Man, Russ010 got it down pat. When I start catching giants, I'll start bending the elbow. :LOL2: I hold my fish close to the body like the OP. In the end, we all know what's a big fish and what's not. BTW, I wear 4XL gloves, so all my fish looks small. :lol:


----------



## wasilvers (Feb 2, 2011)

No matter how close the camera was or how much I bent my elbow behind me, this fish just does not look like a giant!

:lol: :lol: :lol: :lol:


----------



## devilmutt (Feb 3, 2011)

I try to keep my arm bent at the elbow and get a good picture. When I look at other's pictures the first thing I do is compare the person's fist to their head, a lot of times the fist is bigger.

This link was post today on another forum that I visit. Its a short article about taking fish pictures.

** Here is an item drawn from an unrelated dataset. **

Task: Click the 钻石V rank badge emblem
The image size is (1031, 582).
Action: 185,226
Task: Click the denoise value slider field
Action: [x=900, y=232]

Secrets of Bruce Condello Photo Technique Revealed


----------



## bearsphan3.14 (Feb 3, 2011)

devilmutt said:


>


That picture looks like a bad photoshop. The proportions are all jacked up


----------



## devilmutt (Feb 3, 2011)

I agree, the photo is from the article. While the fish are real nice, the picture takes away from them IMO.


----------



## slabdaddy (Feb 3, 2011)

Drug a lot over the side, but never caught Bream that big; bout ya'll? :shock:


----------



## russ010 (Feb 3, 2011)

slabdaddy said:


> Drug a lot over the side, but never caught Bream that big; bout ya'll? :shock:



those bream aren't really that big - they are closer to the camera.... but I have caught bigger on night crawlers and on topwater pop-r's


----------